TEXT PROVIDED ->
Poker is very difficult to become successful at in your part-time, because you
need to balance playing with studying which forces you to divide a small pie
even smaller.

While the best of the best can beat tough tables and will play anybody, most
of us make money by playing worse players. Recreational players will often say
"I cant beat these players because they dont think, if only I could move up to
where they respected my raises!" But the problem with that is that the
majority of our profits come from those players, if you cant figure them out,
then you wont be beating the better players. Plain and simple.

As far as math being overrated, I couldnt disagree more. Yes, bad players or
people who dont play often ask if you need to be a math genius to figure it
out, or if you have to count cards, both of which arent true but that doesnt
mean math is unimportant. Yes, pot odds, counting outs, etc is all pretty
basic. Solving complex game trees for various situations to find the maximally
exploitive play is not. Is the math complex? No, not really. It can be
confusing, but there are tools to help and it isnt very high level math;
however, that doesnt make it unimportant.

EXERCISE REQUIREMENTS ->
1. In the poker text, list the math tasks named in the two sentences beginning "Yes, pot odds".
2. Carry on the text about poker and math from its final sentence.
You do not need the data that comes next to complete these tasks.

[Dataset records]
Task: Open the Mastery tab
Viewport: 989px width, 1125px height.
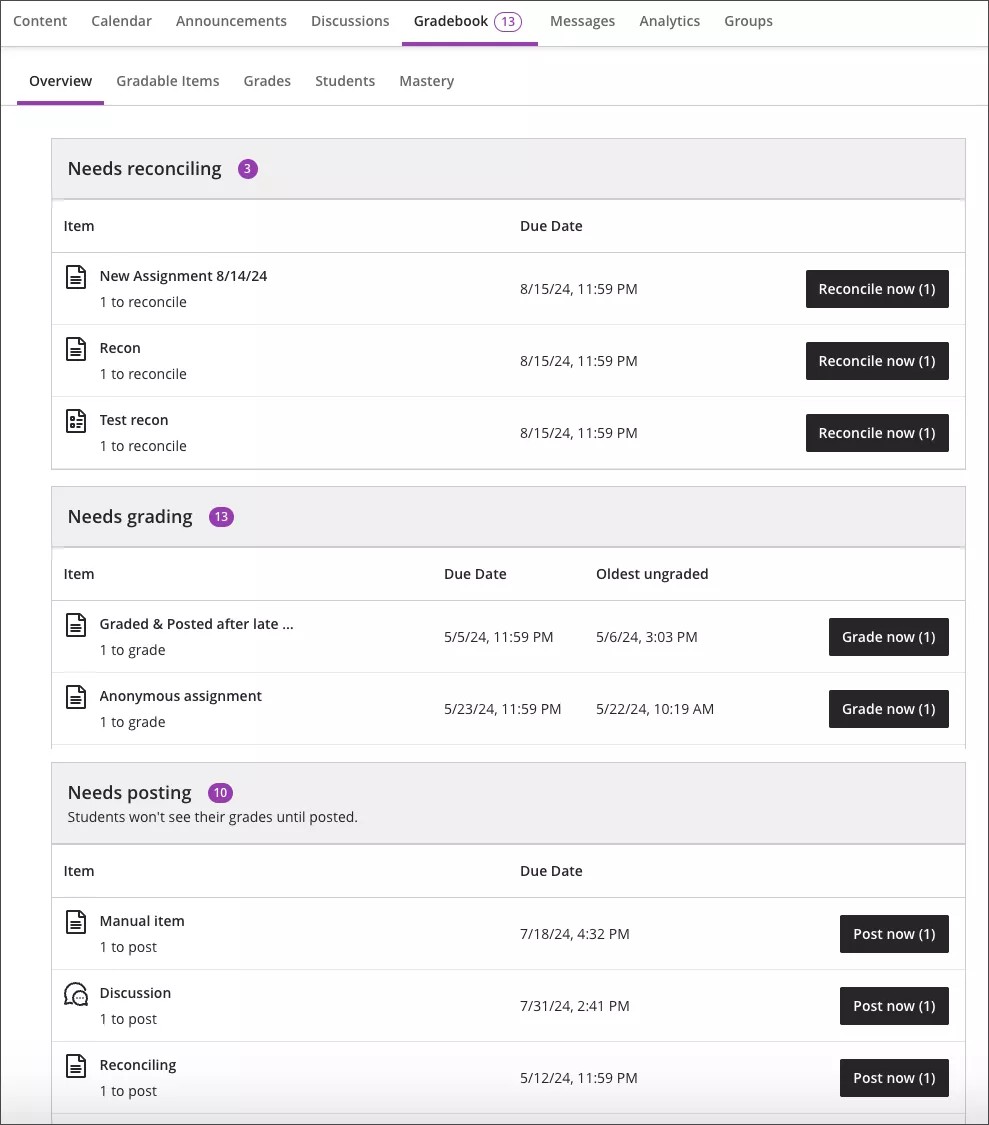Action: tap(426, 81)
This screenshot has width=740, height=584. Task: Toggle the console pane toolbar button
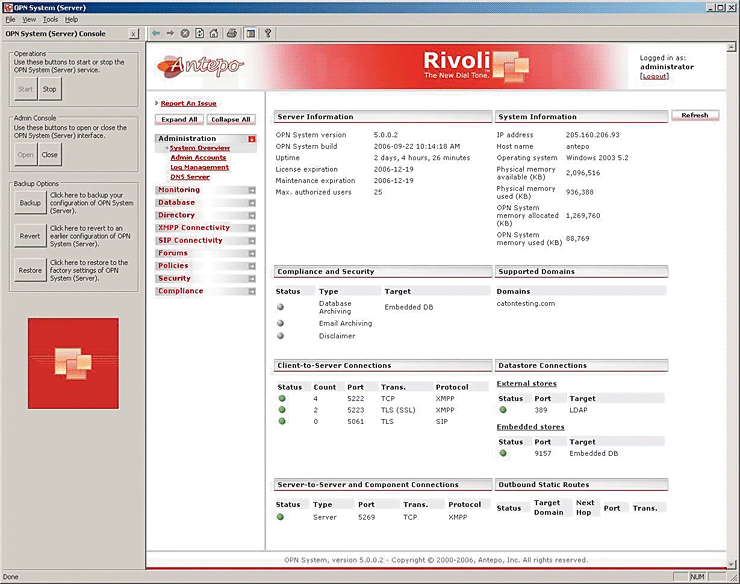(250, 33)
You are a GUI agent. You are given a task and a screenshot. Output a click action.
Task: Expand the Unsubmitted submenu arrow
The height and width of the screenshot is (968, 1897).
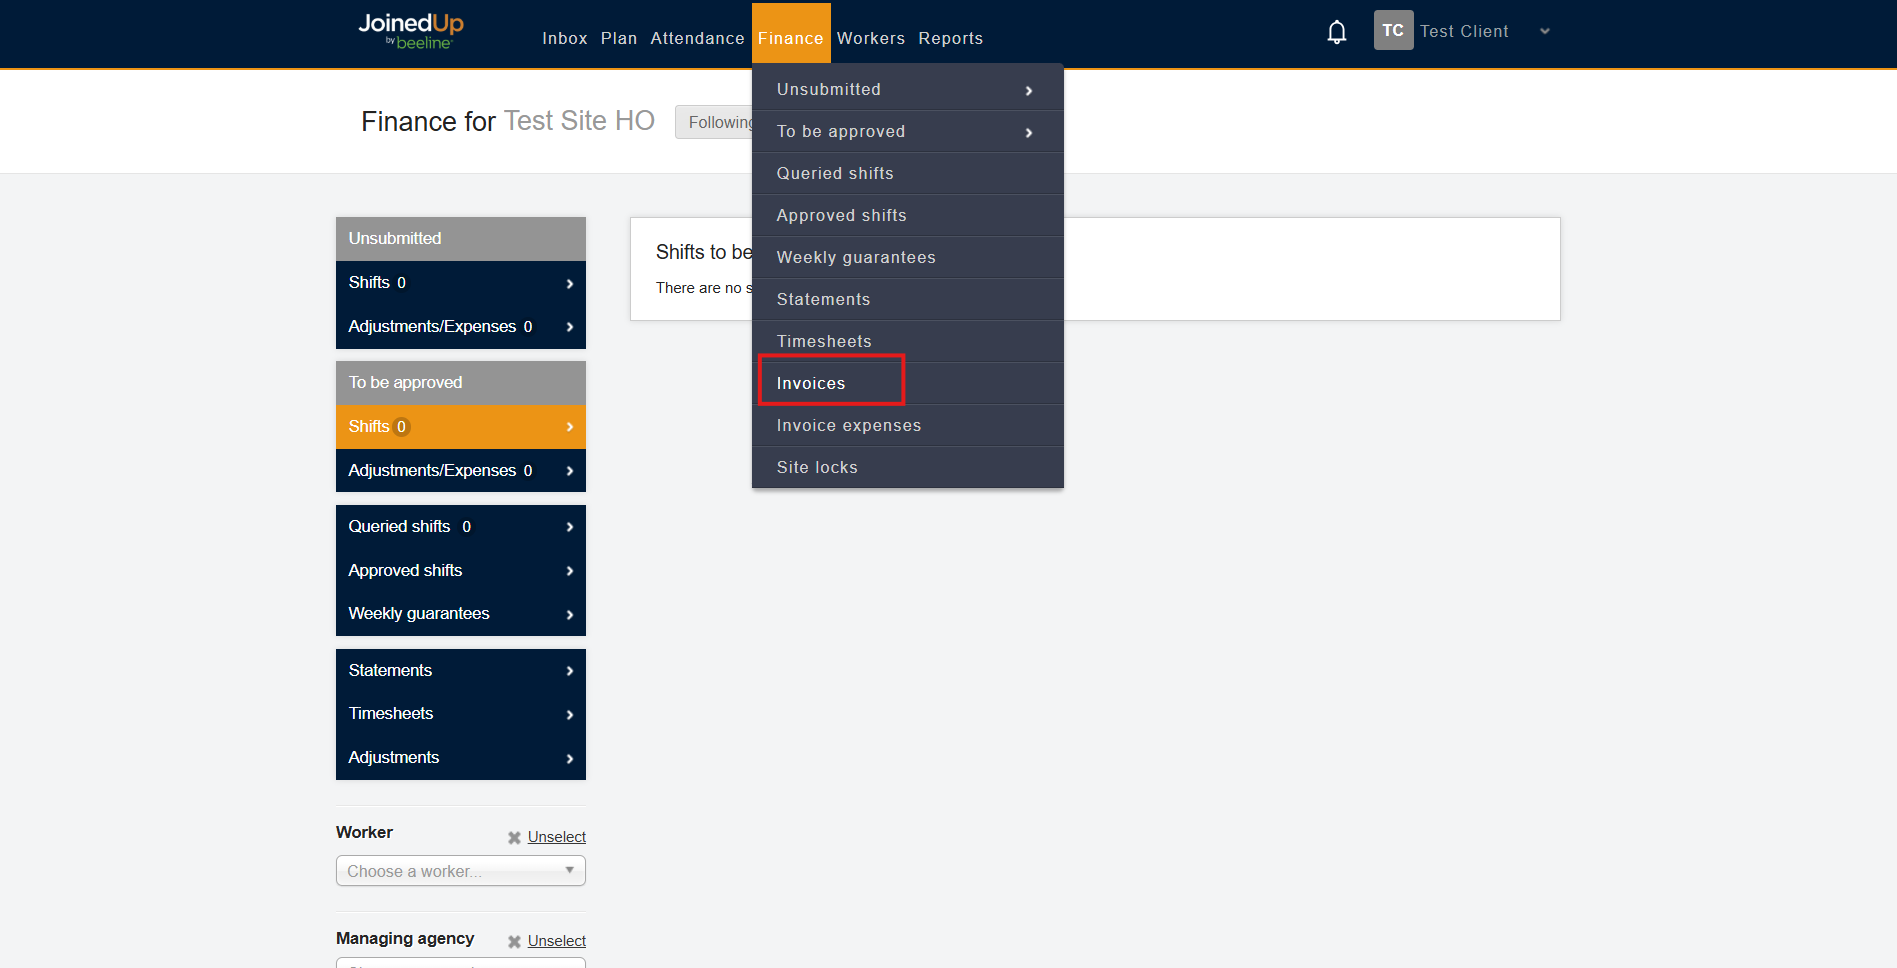[x=1028, y=91]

SOLVED PROBLEMS ->
1.
- Pot odds
- Counting outs
- Solving complex game trees for various situations to find the maximally exploitive play

2.
Further, saying math is unimportant is completely ignoring the activity you
are "playing." Poker is entirely math. All you are doing is playing a numbers
game. In texas hold'em your first card dealt will have a 1/52 chance of being
a specific card, and your second will have a 1/51 chance. Then you have the
various probabilities for the flop, turn, river, etc. Saying poker isnt about
math misses the forest for the trees. I could say blackjack isnt about math,
you just need to follow the basic counting strategies to turn a profit. But
what do you think those are based on? How were they calculated? Look at what
the University of Alberta is doing with math and try to say it isnt important.

I respect your posts in BFI at 2p2, but this is something that only provides
the perspective of a player who never reached a high level of play. It is
important to understand that perspective, but while people should always learn
from somebody who failed, they need to be very careful when looking to them
for advice. Yes, many give great advice, and many winners just got lucky, but
you need to hear both sides.

TLDR: As far as the actual question goes, if you live in the US dont get into
online poker unless it is just for fun. There arent enough options for you to
play, and the risks are too high. If you are outside the US and want to learn
the game, make sure you have enough time to study and play, use good resources
(twoplustwo.com in conjunction with a video training site), listen to people
better than you, and always try to improve. Dont look for how to play x hand
in y situation, look to understand the framework that will help you make those
decisions. It isnt easy, and if you already code then your time is better
spent freelancing, but for college students, I think it is a great option,
provided they can be honest with themselves about their abilities.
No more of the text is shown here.